Working data:
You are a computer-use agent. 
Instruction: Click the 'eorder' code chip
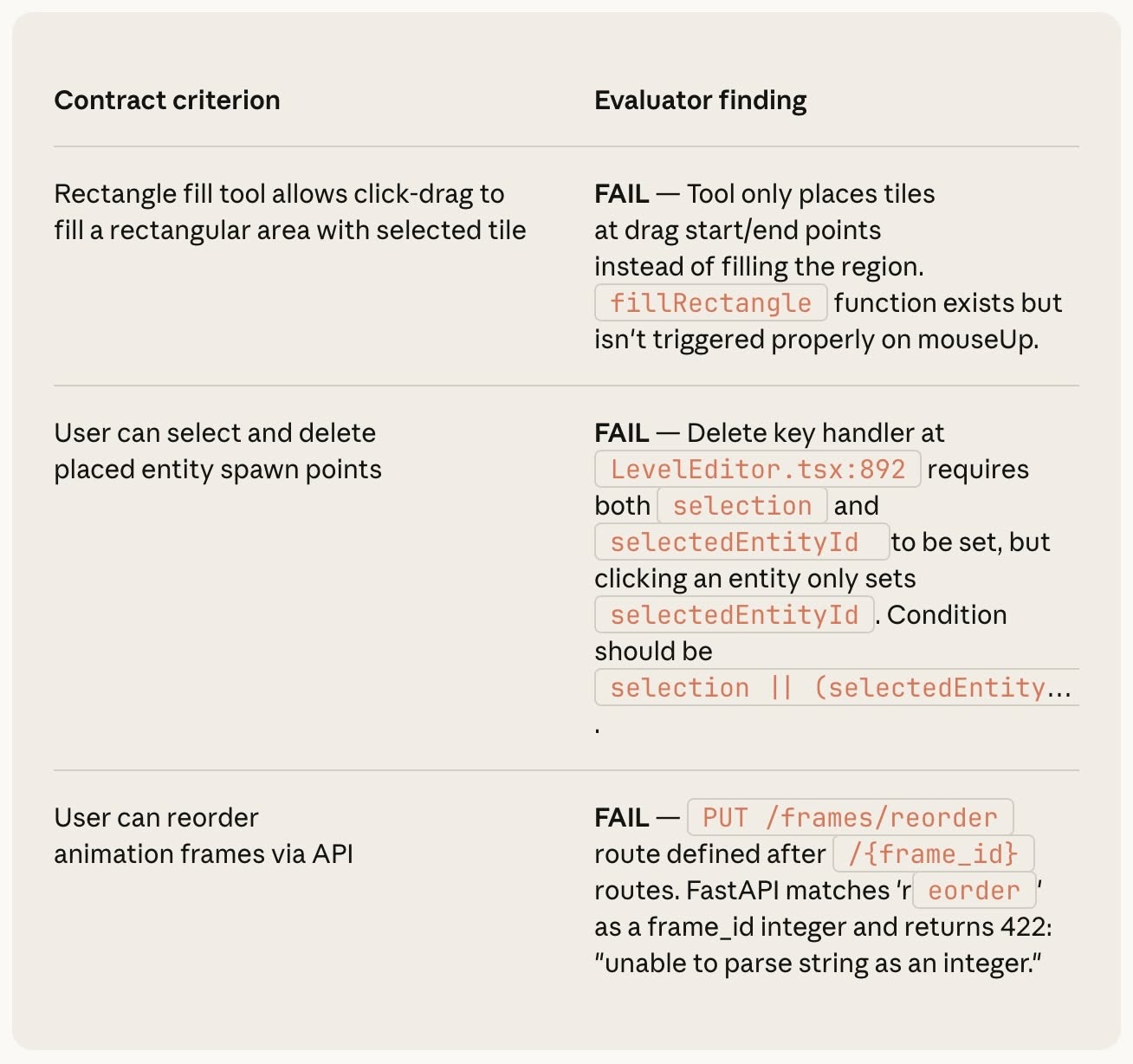(x=974, y=891)
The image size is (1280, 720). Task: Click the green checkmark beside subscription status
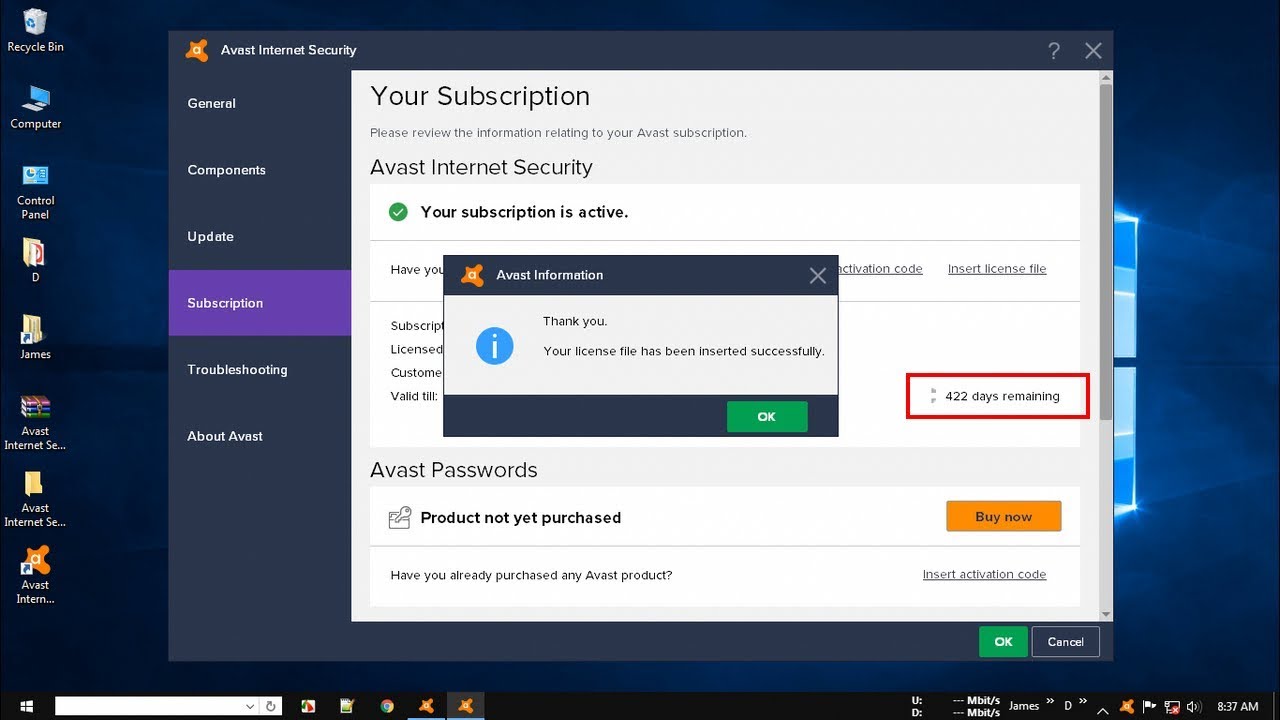397,211
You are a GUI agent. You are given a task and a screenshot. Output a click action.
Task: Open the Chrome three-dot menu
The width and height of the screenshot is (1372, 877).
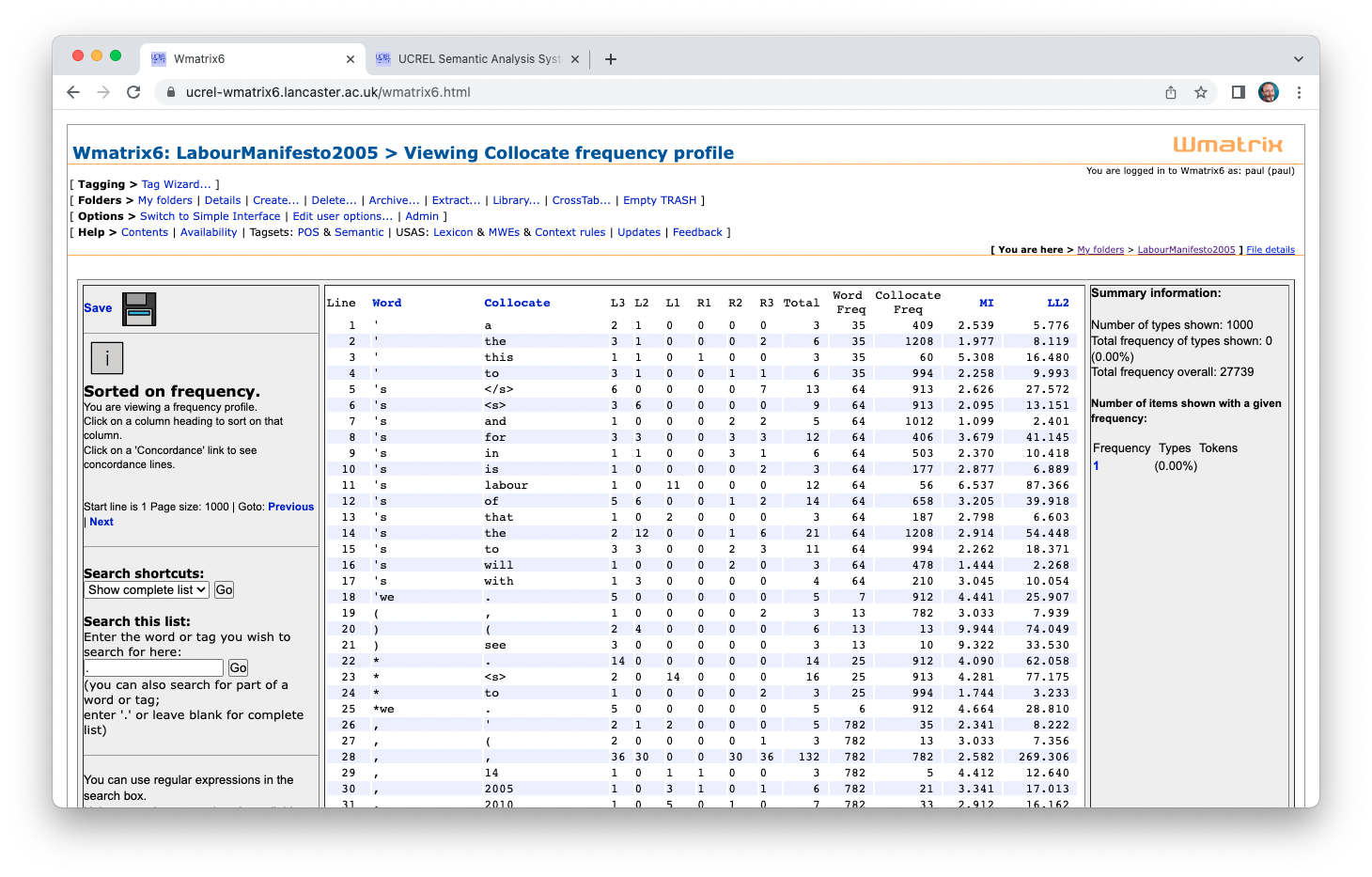coord(1299,92)
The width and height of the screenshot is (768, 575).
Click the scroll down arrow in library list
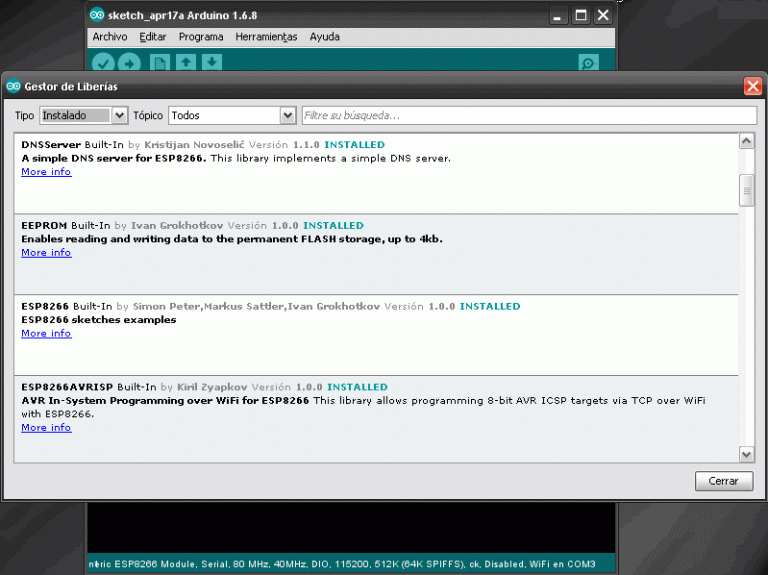click(746, 454)
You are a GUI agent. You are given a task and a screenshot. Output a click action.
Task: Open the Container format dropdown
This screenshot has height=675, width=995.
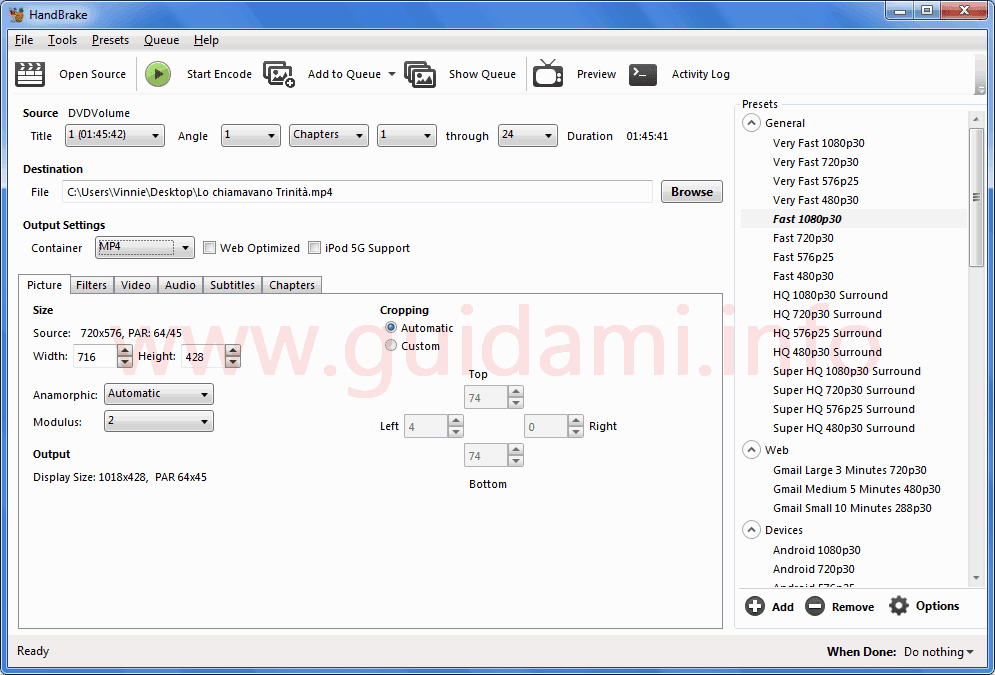185,247
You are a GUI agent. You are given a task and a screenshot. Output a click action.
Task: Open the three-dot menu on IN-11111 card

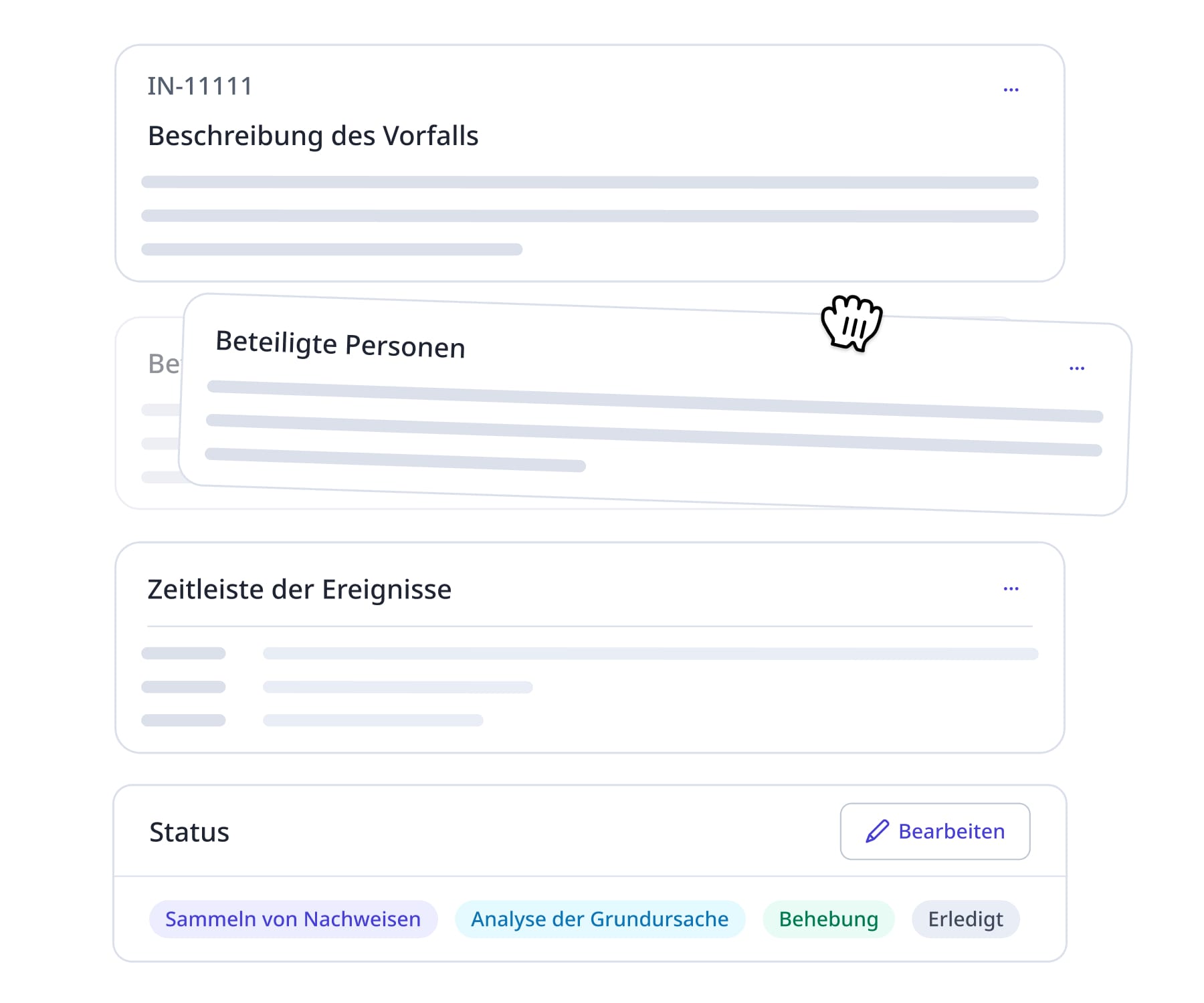(x=1011, y=90)
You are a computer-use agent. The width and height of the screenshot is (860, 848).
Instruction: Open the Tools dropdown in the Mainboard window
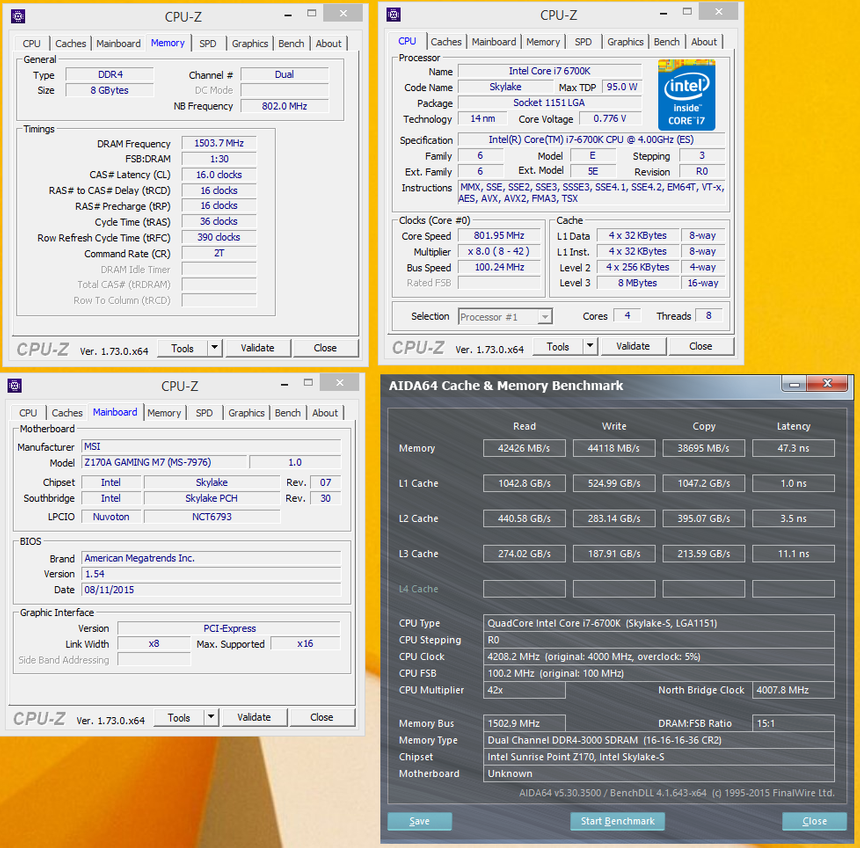tap(181, 717)
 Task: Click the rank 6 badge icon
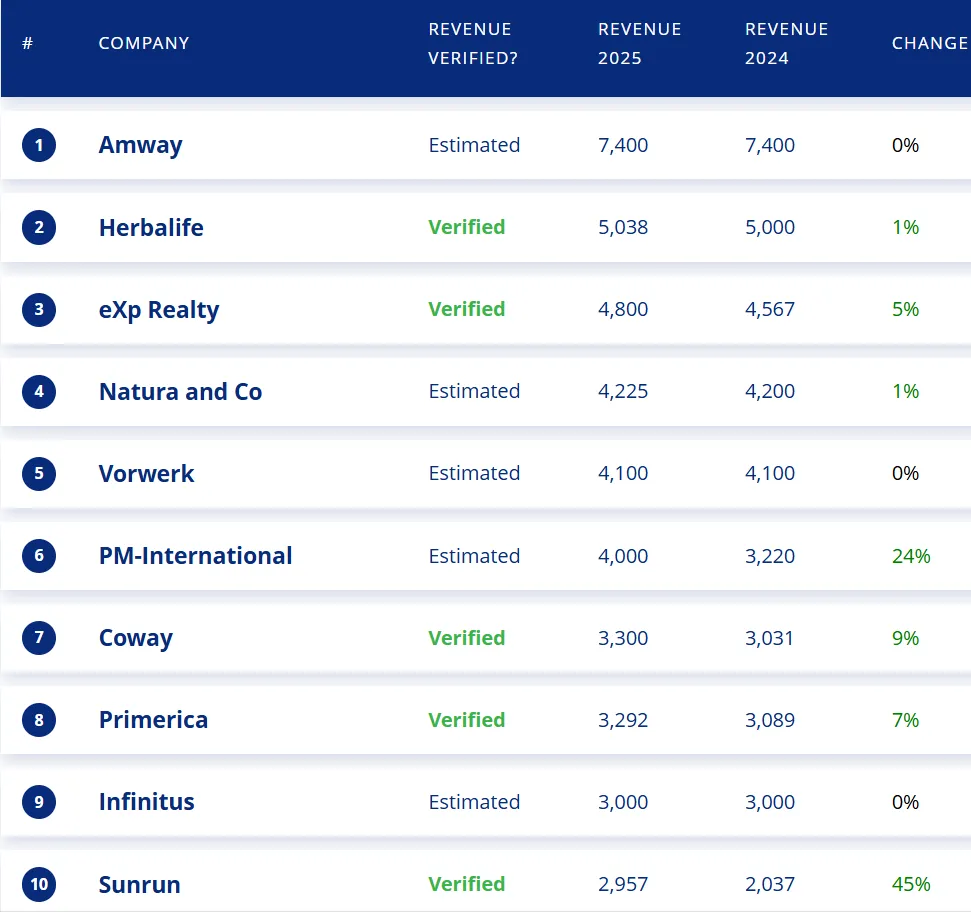tap(39, 556)
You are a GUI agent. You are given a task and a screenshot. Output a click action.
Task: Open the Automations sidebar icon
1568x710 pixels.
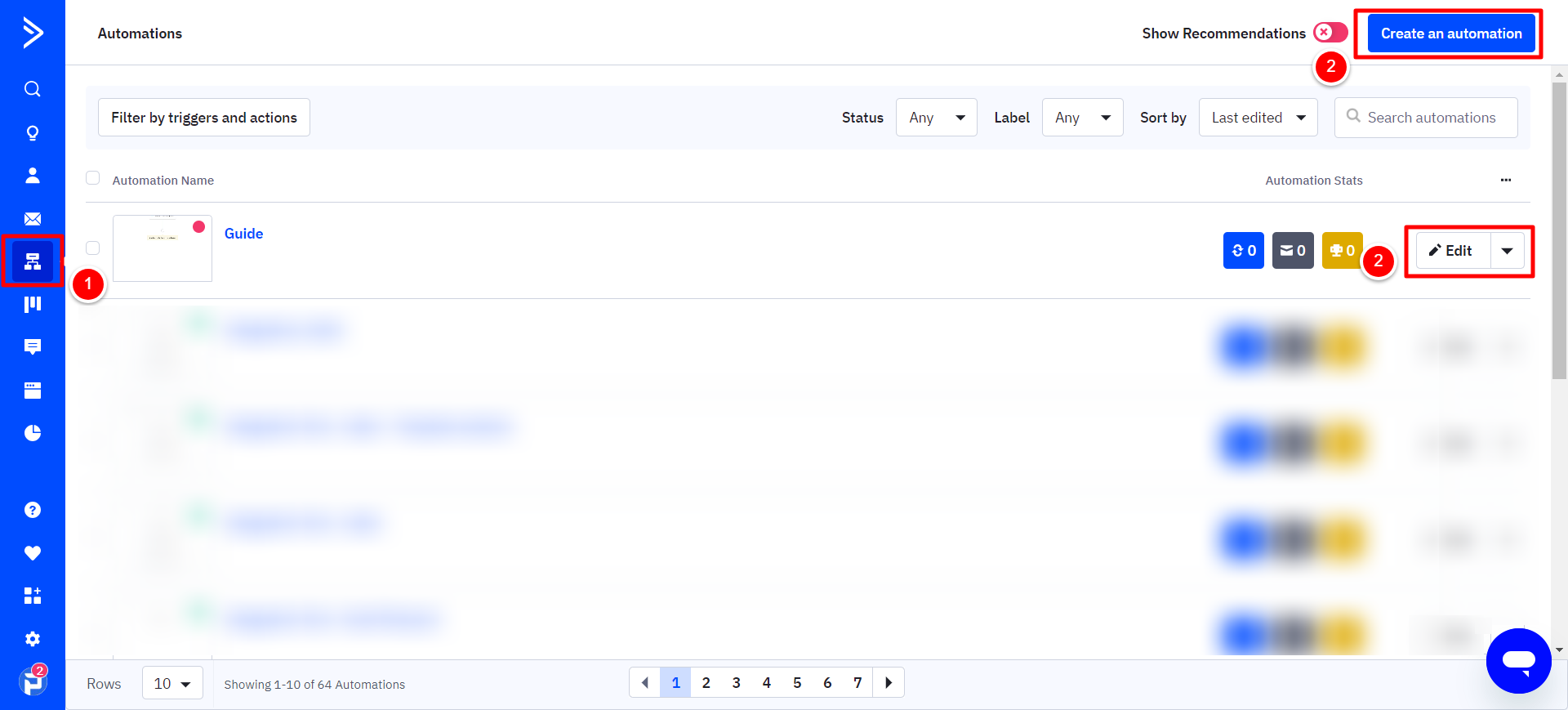pos(33,261)
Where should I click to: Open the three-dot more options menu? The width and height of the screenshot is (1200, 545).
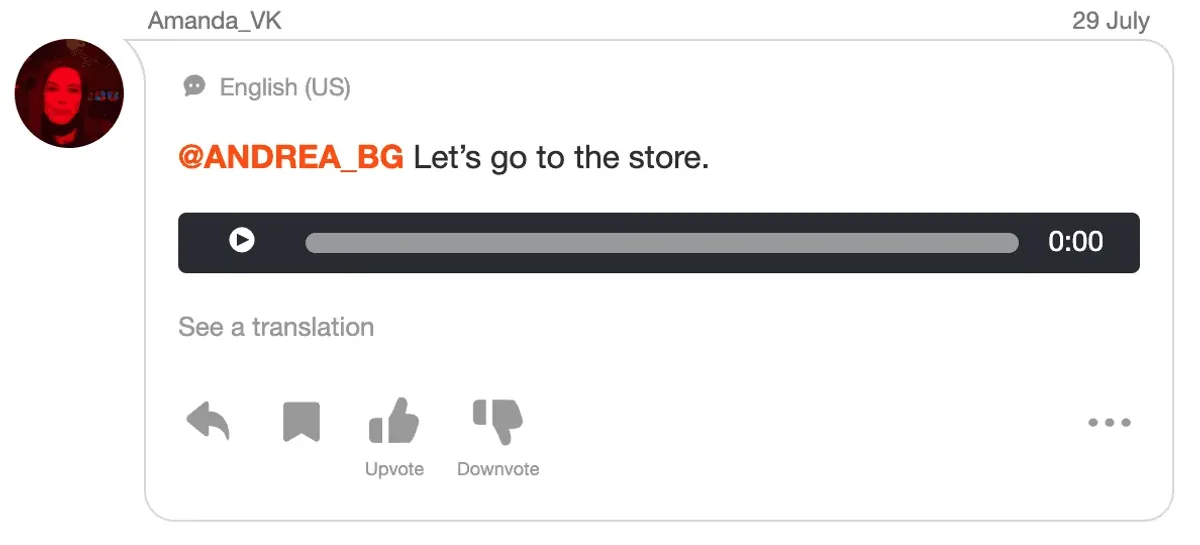tap(1109, 422)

What to produce: Copy, from the data above, every line where the word "computer" appears.

Result:
You are a computer-use agent. 
You are a computer-use agent. The width and height of the screenshot is (860, 848).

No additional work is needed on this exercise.